▸ **What is being asked**:
Extract exactly and only the lines from the one containing "You are a GUI" through the end of the entries below. Pictures should not appear in the copy.

══ Input records ══

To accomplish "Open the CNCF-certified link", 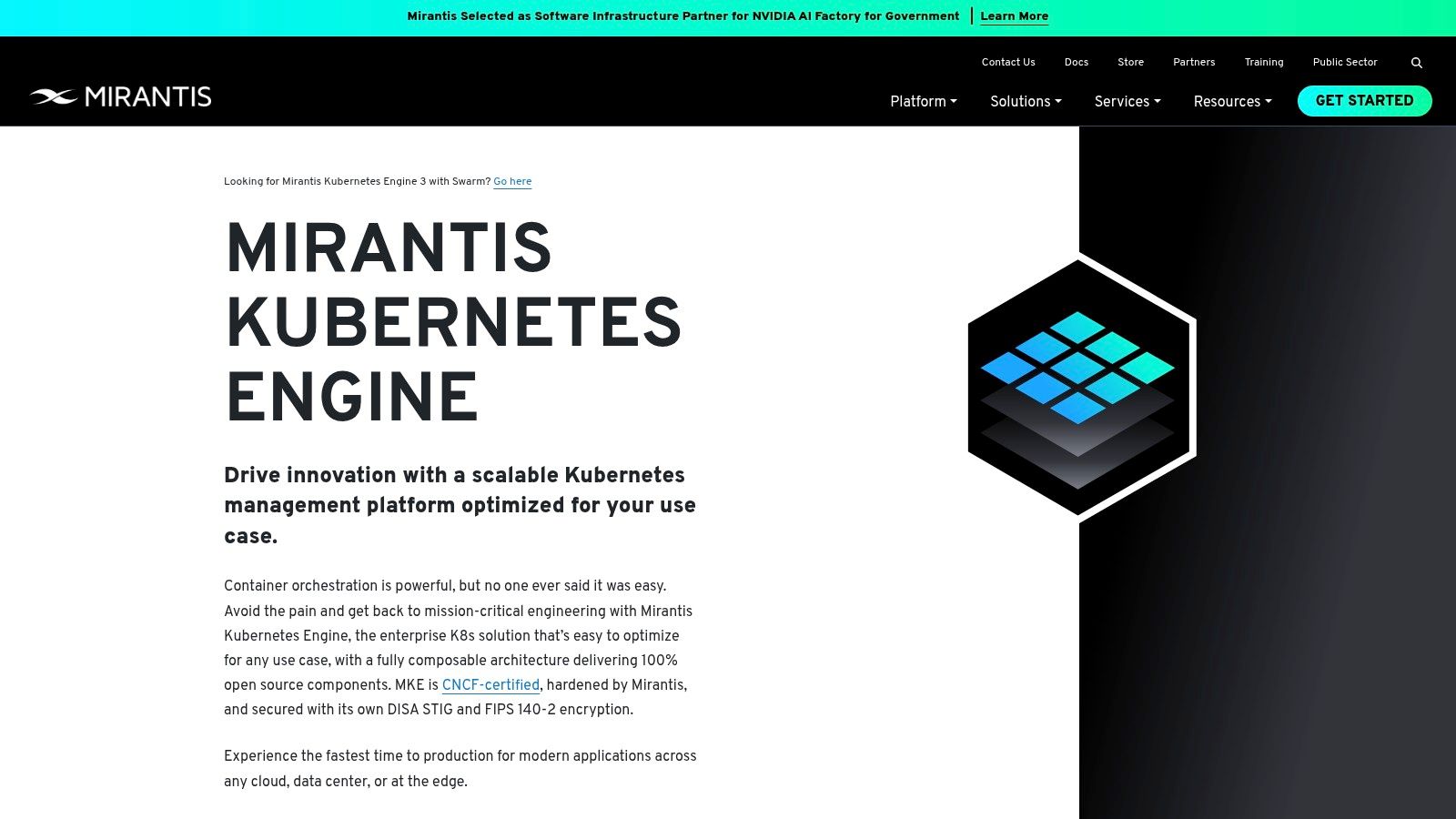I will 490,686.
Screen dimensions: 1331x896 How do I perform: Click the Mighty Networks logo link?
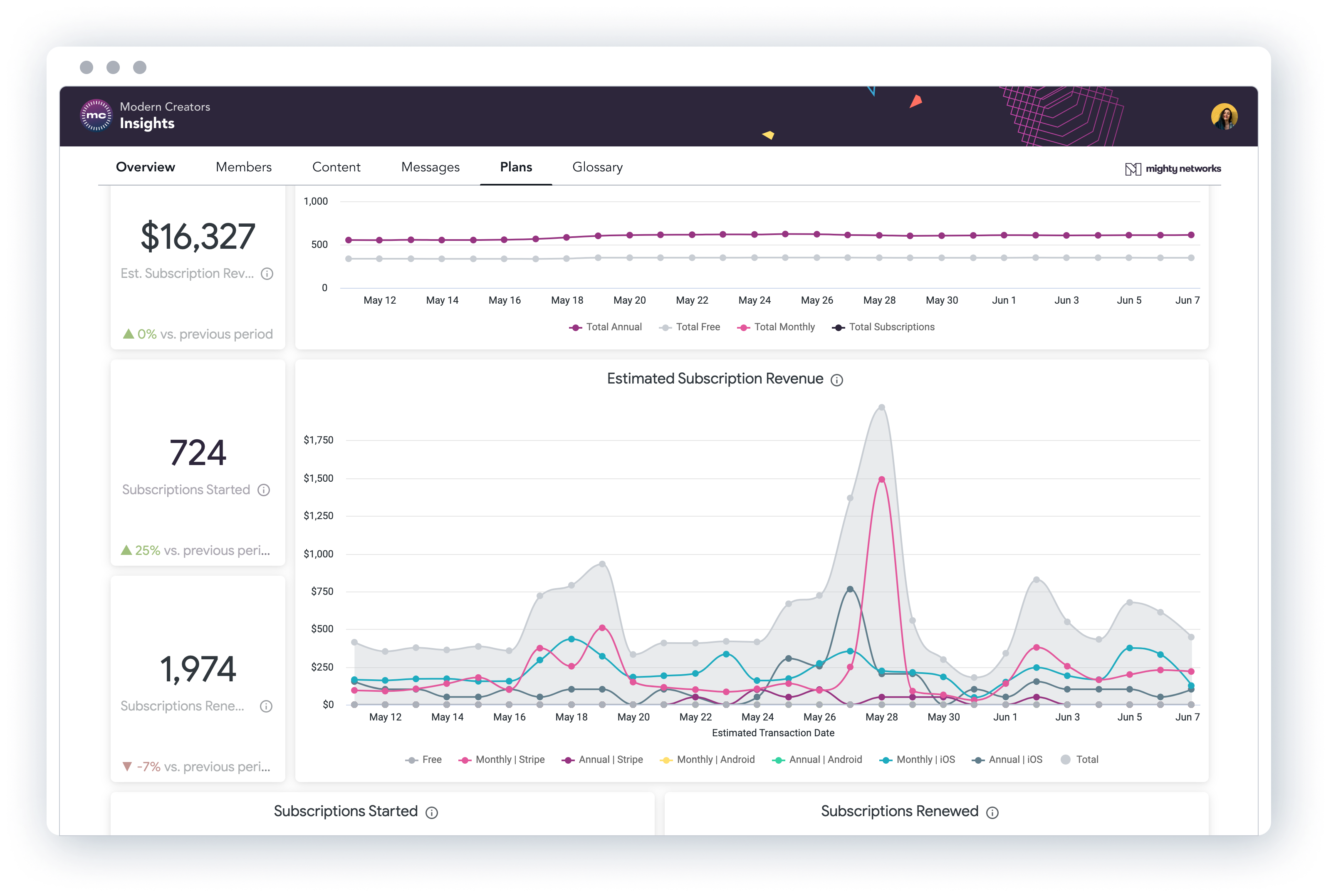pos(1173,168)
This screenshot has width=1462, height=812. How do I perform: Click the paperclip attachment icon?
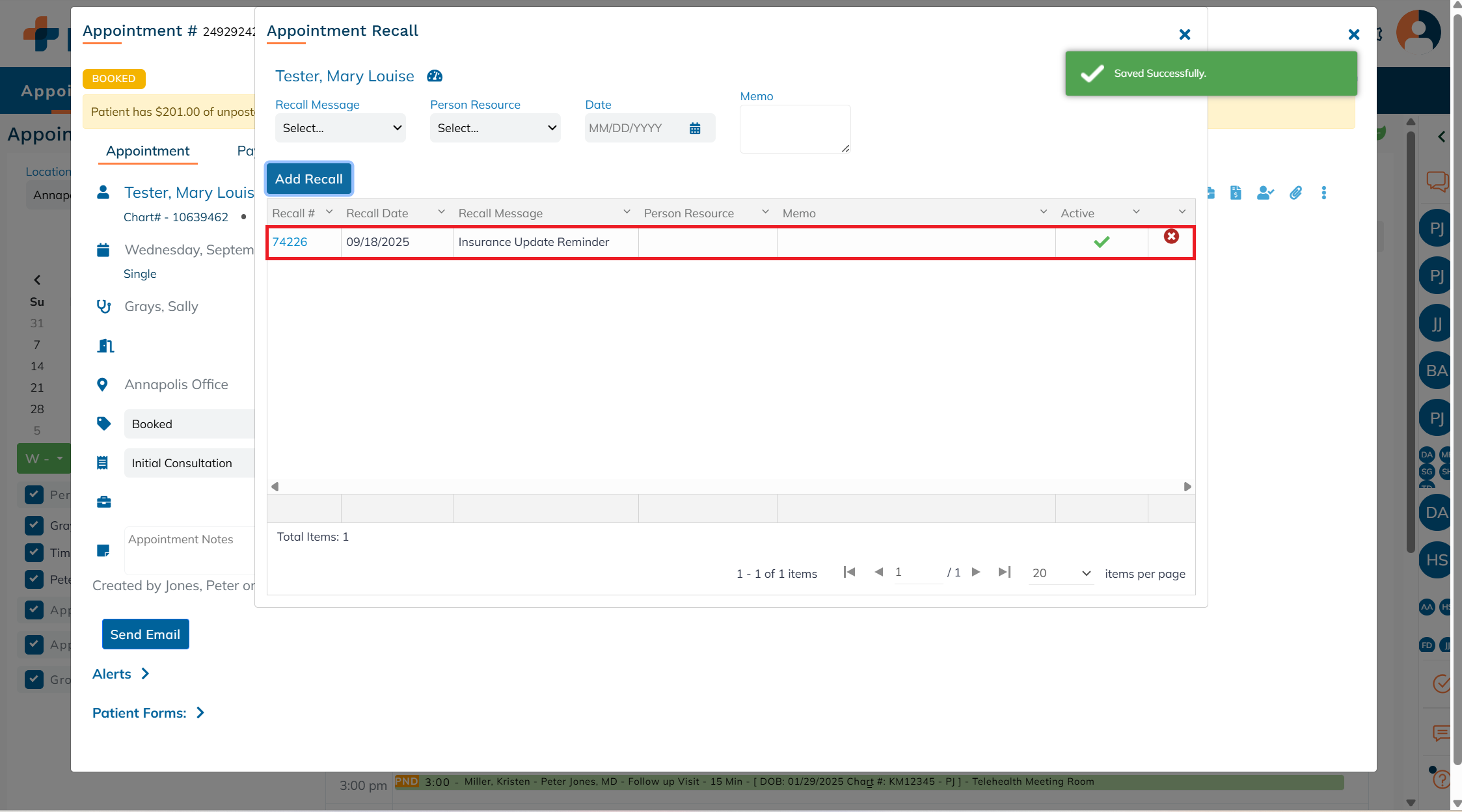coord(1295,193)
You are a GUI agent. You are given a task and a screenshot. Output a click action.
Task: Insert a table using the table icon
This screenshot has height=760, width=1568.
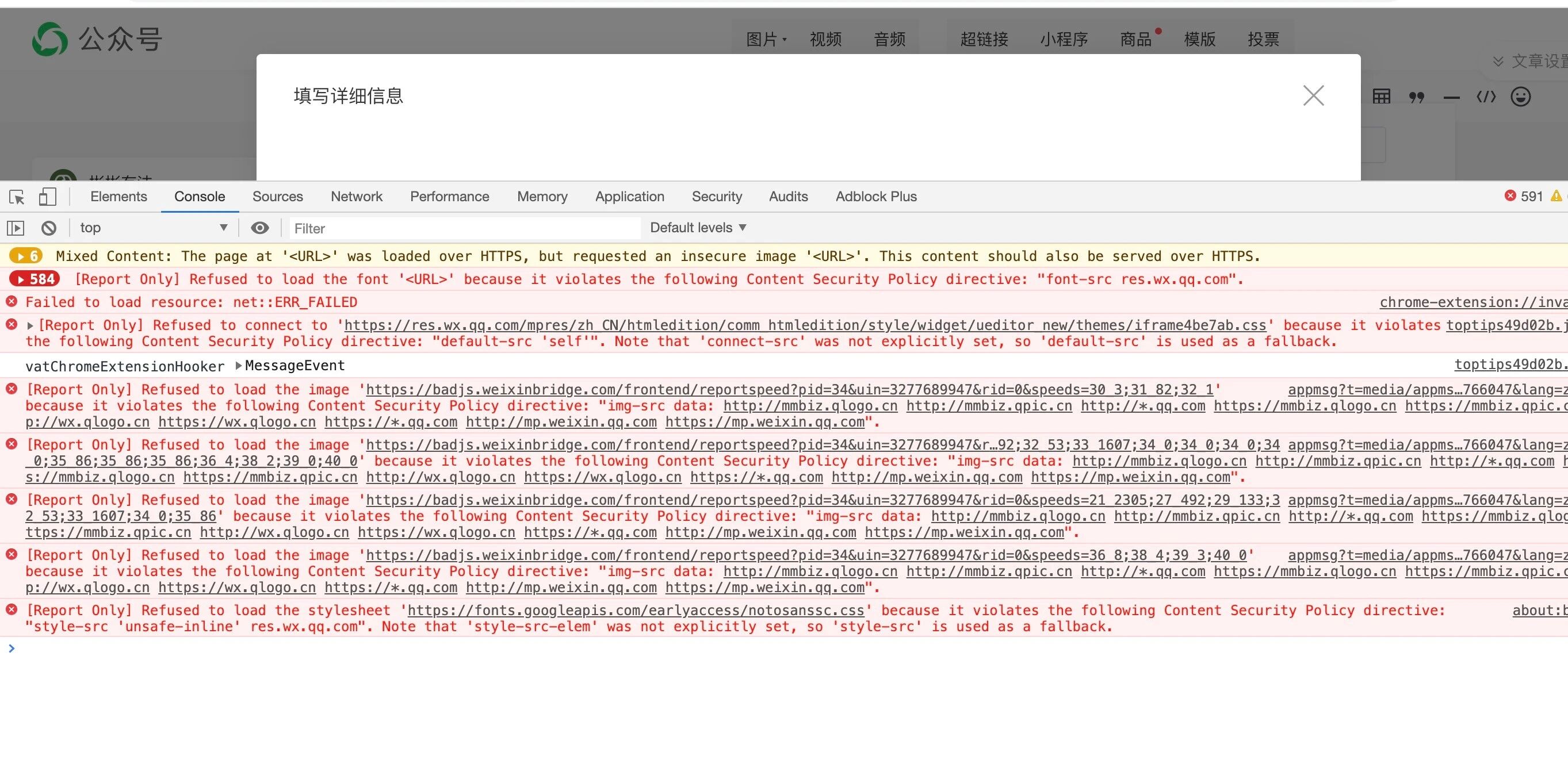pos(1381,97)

═══

▸ **Answer section**:
You are a GUI agent. You are given a task and a screenshot. Output a click action.
Task: Insert a table using the table icon
This screenshot has height=760, width=1568.
pos(1381,97)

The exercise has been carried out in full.